● **EXERCISE**
In the records below, the line with "Like lovemomolandforever's comment" and every line after it must be written out exactly; no pictures belong in the result.
────────────────
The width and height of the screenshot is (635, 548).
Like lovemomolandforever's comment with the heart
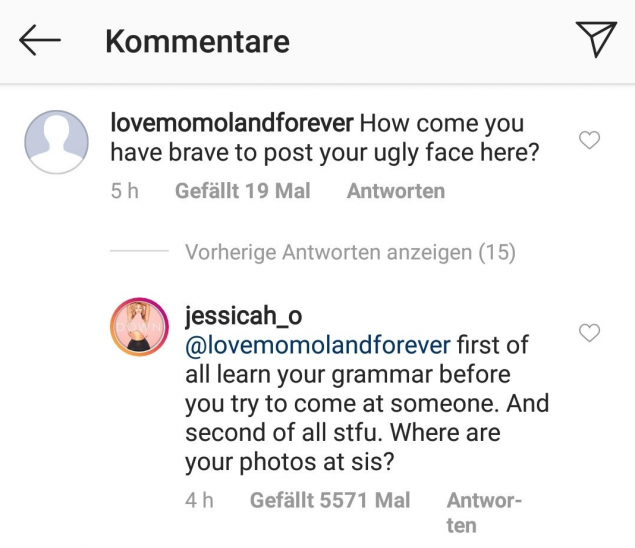click(590, 141)
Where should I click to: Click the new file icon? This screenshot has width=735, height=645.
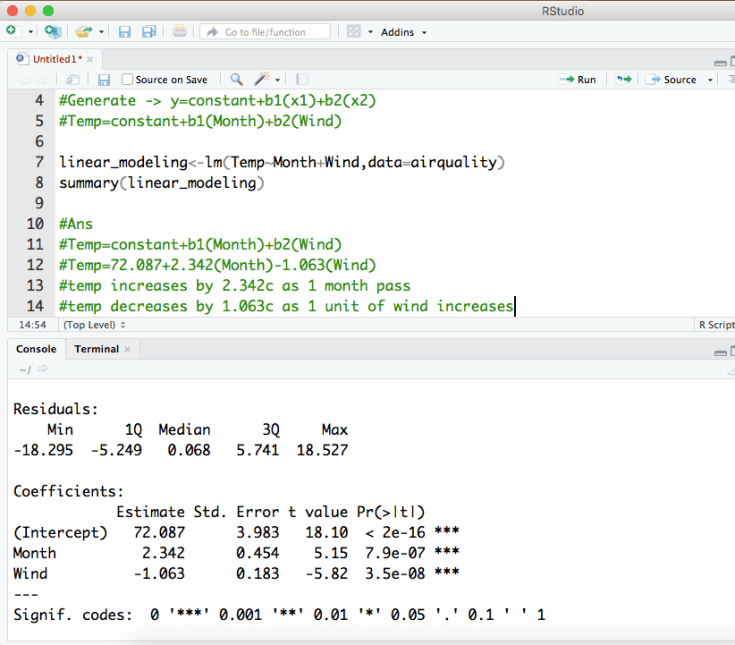click(12, 32)
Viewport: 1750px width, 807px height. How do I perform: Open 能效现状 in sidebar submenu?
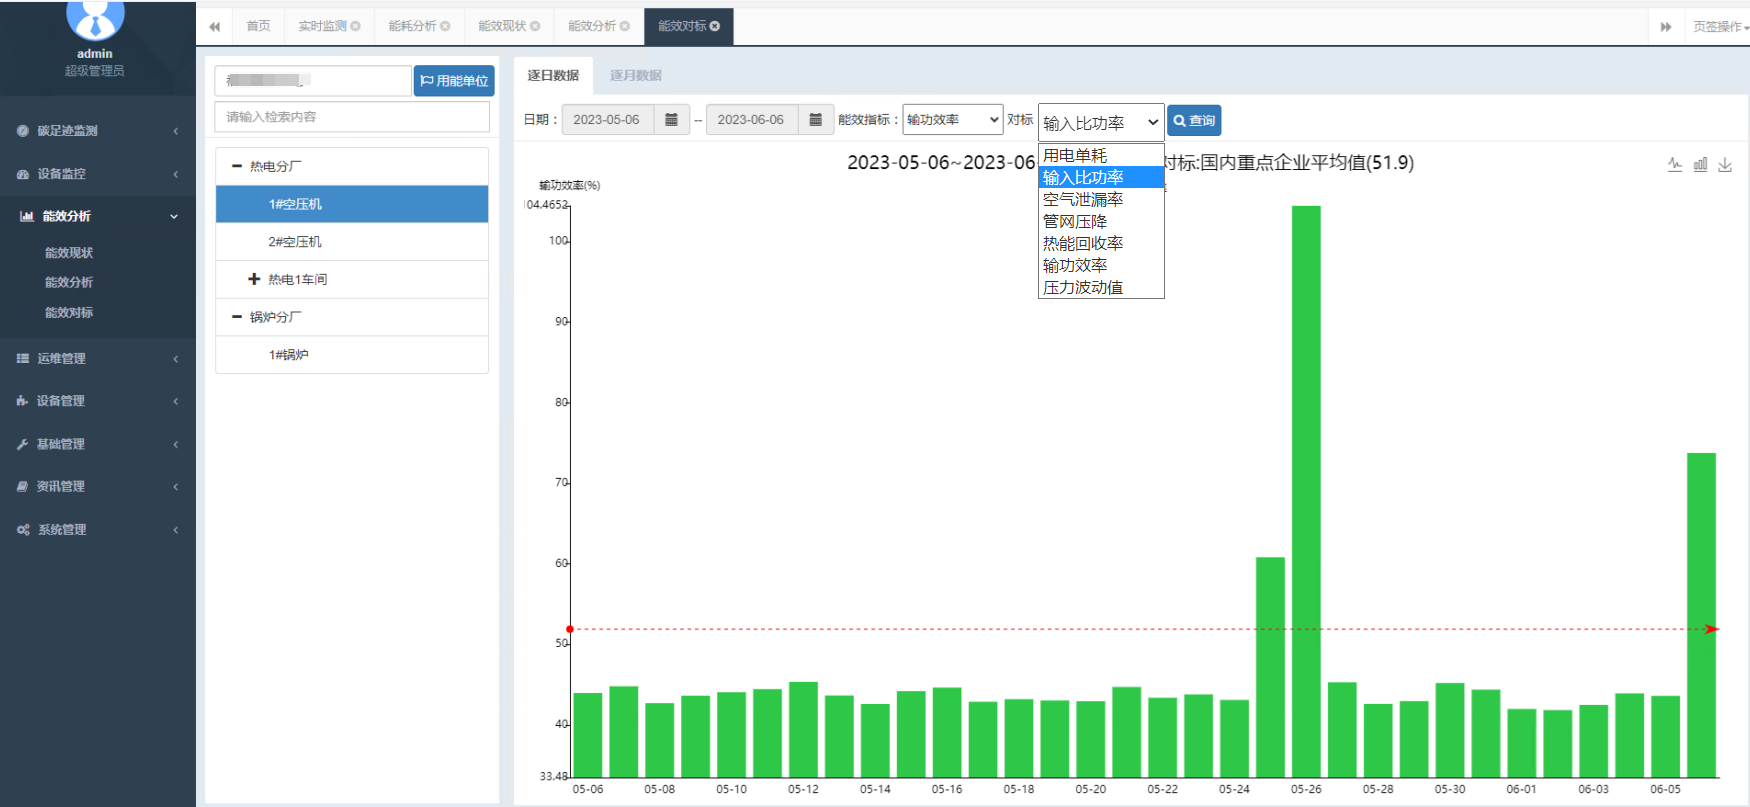pyautogui.click(x=69, y=253)
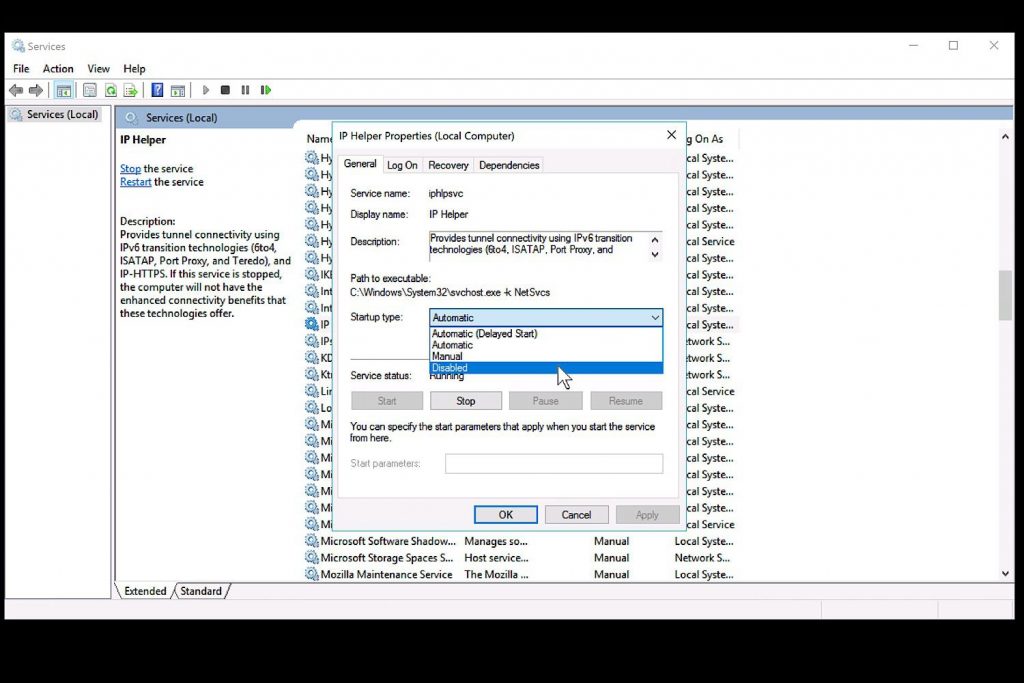Click the Stop Service square icon

coord(225,90)
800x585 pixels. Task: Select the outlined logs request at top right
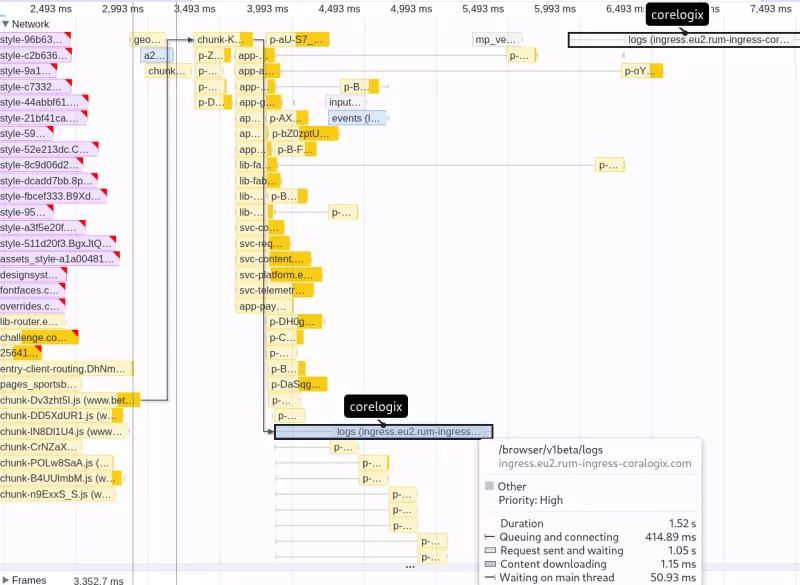pos(684,40)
────────────────
● **ANSWER**
Like lovemomolandforever's comment with the heart
click(590, 141)
Where should I click to: Click the new file icon? This screenshot has width=735, height=645.
click(12, 32)
Viewport: 1750px width, 807px height. How do I perform: Open 能效现状 in sidebar submenu?
pyautogui.click(x=69, y=253)
Click the Stop Service square icon

coord(225,90)
800x585 pixels. Task: Select the outlined logs request at top right
pos(684,40)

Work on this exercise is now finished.